Speaker’s pleasure. You are to speak of no one of this, under pain of death.”
Relieved, the men shuffled backwards towards the door, never once turning their backs on the throne.
After they were gone Motecuhzoma again turned to Woman Snake. “Give them to the priests for sacrifice,” he said. “Word of this must not spread.”
“It will be done.”
Motecuhzoma returned his attention to the divine sustenance now clutched in his fist. “What do you think of this story?”
“How can we believe the tales of such simple people? Perhaps these strangers are not gods at all. They may be ambassadors from some far off place.”
“How can that be? Tenochtitlán is the centre of the one world. There is nothing beyond the sea except heaven.” Motecuhzoma shook his head. “It is Quetzalcóatl, Feathered Serpent. These men spoke of a red-painted cross, his banner. He has come from the east, where he last fled into the dawn and he carries the wind, his wind, tied to his canoe. And he spoke of human sacrifice! How can it be other than him?”
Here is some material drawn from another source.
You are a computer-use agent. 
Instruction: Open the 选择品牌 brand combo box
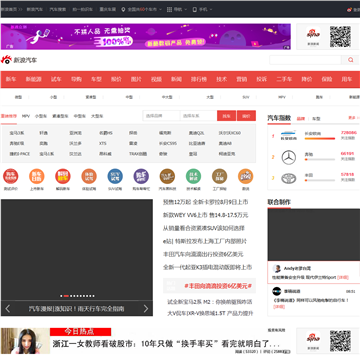coord(161,116)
Woman Snake did not answer.
I have been doomed ever since I took the throne, Motecuhzoma thought. He stared again at the hardtack in his fist, then handed it to his prime minister. “Have this placed in a golden gourd. We shall remove it to the temple of Feathered Serpent in Tollan. Should he return for it he must see that we have treated his property with all reverence.”
“Yes, great Lord.”
After Woman Snake had left Motecuhzoma sat alone in the great audience chamber. The knife of fear twisted in his heart and he threw back his head and gave a small cry, like a wounded animal.
Potonchan
She threw back her head and gave a small cry, like a wounded animal.
By Satan’s hairy ass, Benítez thought. A virgin.
The act of bedding a savage appalled him. He had heard sailors speak of coupling with animals after long months at sea and once this would have seemed just as vile.
And yet, she was clean, and the smell of her, though strange, was not unpleasant. She was young, he guessed no more than sixteen, and the days when he could entertain notions of bedding a sixteen year old virgin were long gone. Some men might think him fortunate. But memories of what he had seen in that terrible shrine would not leave him.
Outside the hut, the shrieks of the howler monkeys rent the night, an unlovely chorus from hell.
Despite his misgivings he took her gently, trying not to hurt her more than was necessary for a woman’s first time. In the dancing candlelight he could see that she had a lovely body. At first he was startled by the fact that she had no hair between her legs, but even that did not displease him as much as he supposed it might.
The moment came quickly and he gasped aloud with pleasure.
When he looked down at her he saw her cheeks were wet with tears. Because he did not have her language he could not discover if she was crying from pain or some other reason beyond his fathoming. Perhaps she wept for a mother or sister or chaste love left behind for ever at Tabasco, and he allowed, with some surprise, that this creature in his arms might not be as barbarous as he had assumed. He stroked her hair, murmured words of consolation, suddenly awkward in his act of violation; beast and savage lay entwined, but far, far apart.
———————
Tollan
The omens had begun to appear soon after Motecuhzoma ascended the throne. Now they were too numerous to gainsay; first a bloodstone appeared in the sky every night for a year, then vanished in the west, scattering sparks like a burning log, its long and fiery tail pointing to the east; lightning had struck the temple of the Hummingbird setting it on fire; a phantom woman had been heard weeping in the streets at night; a few days ago a baby had been born with two heads.
Then Smoking Man erupted, belching smoke into the sky every day, and at night it burned in the mountains to the east like another sun.